Stress is a wide term that engulfs worry, anxiety, tension, strain and any other upsets, whether mental or physical, that disturbs whole economy of a person. Harrison, L.M., defines stress as follows:
“Any factor that threatens the health of the body or has an adverse effect on its functioning such as injury, disease or worry” and also that “The existence of one form of stress tends to diminish resistance to other forms” and concludes that “Constant stress brings about changes on the balance of hormones in the body.”
There must be, and often is, a cause or event that is responsible for causing onset of stress which is merely a symptom whose origin lies elsewhere. Unless the precipitating cause is discerned, no patient could ever be cured. It is not that all persons react uniformally in a given situation or the degree of impact would also be identical. The cause may be the same, the symptoms also may be identical, but individual rections often vary, depending on reactive capability and resistance capacity of each individual. This is how personalities of various persons can be categorised, as could be made out from the following personality traits.
– Some individuals react slowly, while others burst out.
– “Stickers” are more prone to reactions than the ‘get-goers’.

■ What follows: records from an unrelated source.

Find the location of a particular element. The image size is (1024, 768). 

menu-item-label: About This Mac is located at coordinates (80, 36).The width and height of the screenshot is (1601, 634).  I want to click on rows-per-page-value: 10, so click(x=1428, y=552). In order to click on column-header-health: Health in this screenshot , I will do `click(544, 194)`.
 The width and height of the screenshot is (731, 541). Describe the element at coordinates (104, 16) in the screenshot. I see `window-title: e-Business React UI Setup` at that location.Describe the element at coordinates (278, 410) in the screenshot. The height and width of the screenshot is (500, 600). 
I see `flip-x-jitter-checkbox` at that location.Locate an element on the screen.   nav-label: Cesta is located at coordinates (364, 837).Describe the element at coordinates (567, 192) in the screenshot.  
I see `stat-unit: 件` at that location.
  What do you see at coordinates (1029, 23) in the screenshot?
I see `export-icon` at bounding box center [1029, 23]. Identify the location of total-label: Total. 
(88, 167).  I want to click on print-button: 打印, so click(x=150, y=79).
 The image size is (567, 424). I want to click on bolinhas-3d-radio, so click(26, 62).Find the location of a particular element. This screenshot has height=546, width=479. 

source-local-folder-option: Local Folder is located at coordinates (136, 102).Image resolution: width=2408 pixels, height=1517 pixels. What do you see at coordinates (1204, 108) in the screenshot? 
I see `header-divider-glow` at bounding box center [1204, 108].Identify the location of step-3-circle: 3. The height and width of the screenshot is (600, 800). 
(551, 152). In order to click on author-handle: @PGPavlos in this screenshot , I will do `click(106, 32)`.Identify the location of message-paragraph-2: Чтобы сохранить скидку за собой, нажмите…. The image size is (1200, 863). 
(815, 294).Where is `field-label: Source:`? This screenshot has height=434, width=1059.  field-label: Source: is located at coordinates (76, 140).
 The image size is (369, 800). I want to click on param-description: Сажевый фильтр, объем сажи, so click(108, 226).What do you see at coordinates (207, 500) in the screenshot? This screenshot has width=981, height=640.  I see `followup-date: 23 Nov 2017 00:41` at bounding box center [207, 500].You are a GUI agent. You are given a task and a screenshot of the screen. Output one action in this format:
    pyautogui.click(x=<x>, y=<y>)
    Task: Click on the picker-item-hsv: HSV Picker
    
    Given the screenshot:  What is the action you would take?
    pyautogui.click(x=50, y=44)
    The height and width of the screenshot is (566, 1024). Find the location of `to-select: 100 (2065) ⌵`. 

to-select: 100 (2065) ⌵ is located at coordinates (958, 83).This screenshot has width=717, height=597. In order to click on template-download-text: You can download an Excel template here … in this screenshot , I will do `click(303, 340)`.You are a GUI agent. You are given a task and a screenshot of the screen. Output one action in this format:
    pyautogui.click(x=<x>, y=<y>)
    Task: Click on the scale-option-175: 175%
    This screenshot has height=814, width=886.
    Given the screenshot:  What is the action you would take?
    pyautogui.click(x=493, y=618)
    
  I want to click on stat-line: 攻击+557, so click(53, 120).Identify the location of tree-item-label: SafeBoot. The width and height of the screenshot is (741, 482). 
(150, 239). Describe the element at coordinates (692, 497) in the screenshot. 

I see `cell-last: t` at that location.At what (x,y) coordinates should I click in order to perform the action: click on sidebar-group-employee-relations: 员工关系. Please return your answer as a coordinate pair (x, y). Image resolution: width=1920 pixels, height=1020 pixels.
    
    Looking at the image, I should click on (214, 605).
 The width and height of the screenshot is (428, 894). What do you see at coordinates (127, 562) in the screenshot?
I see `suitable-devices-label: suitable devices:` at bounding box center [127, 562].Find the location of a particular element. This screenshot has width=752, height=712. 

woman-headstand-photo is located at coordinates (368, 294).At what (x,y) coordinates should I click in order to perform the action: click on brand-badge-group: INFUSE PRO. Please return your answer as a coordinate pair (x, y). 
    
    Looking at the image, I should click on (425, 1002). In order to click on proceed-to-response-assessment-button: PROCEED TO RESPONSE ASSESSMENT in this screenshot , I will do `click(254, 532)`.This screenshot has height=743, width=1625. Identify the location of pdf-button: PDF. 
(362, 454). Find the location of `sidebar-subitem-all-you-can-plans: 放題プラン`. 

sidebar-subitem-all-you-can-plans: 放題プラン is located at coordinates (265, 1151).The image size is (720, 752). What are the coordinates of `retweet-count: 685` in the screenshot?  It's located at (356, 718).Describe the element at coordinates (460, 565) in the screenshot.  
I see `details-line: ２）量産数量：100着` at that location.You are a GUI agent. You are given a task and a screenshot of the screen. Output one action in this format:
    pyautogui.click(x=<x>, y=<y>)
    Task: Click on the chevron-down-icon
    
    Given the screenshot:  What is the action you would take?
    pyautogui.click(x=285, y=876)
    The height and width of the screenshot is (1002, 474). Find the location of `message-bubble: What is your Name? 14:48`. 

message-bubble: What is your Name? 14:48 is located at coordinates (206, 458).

– Mediocres do react but their reaction is shortlived and does not have any damaging effect on their behaviour.
– Hypersensitive persons take everythg to heart, as they are emotively sensitive persons. Such persons only brood, but rarely pass on their reactions to others.
– The extremists are either self-confined or else are extroverts who prefer to ventilate their feelings. Their reactions may be damaging to their own selves or the persons who frequently come into their contact.
– Instant retaliators are damaging their own selves but, when they become violent, they are difficult to control.
– Those, who fancy in passing on the buck to others, do not suffer any damage as a consequence of stress.
– Those, who have some confidant, friend, wife, or any other relative, can ease the stressful conditions by divulging or sharing their anxieties and problems with others.
There could be many other classes of persons who could retain, relieve or ventilate their plight emanating out of stressful events, either by absorbing the pressure themselves or sharing with others. It all depends on each person’s own approach and degree of reaction to a specific event. Even husband-wife, son and daughter, lover and beloved, cannot express their feelings for reactions to an event at the same time, intensity and duration. There would have been no problem in the world, had there been unanimity of word, deed and thought.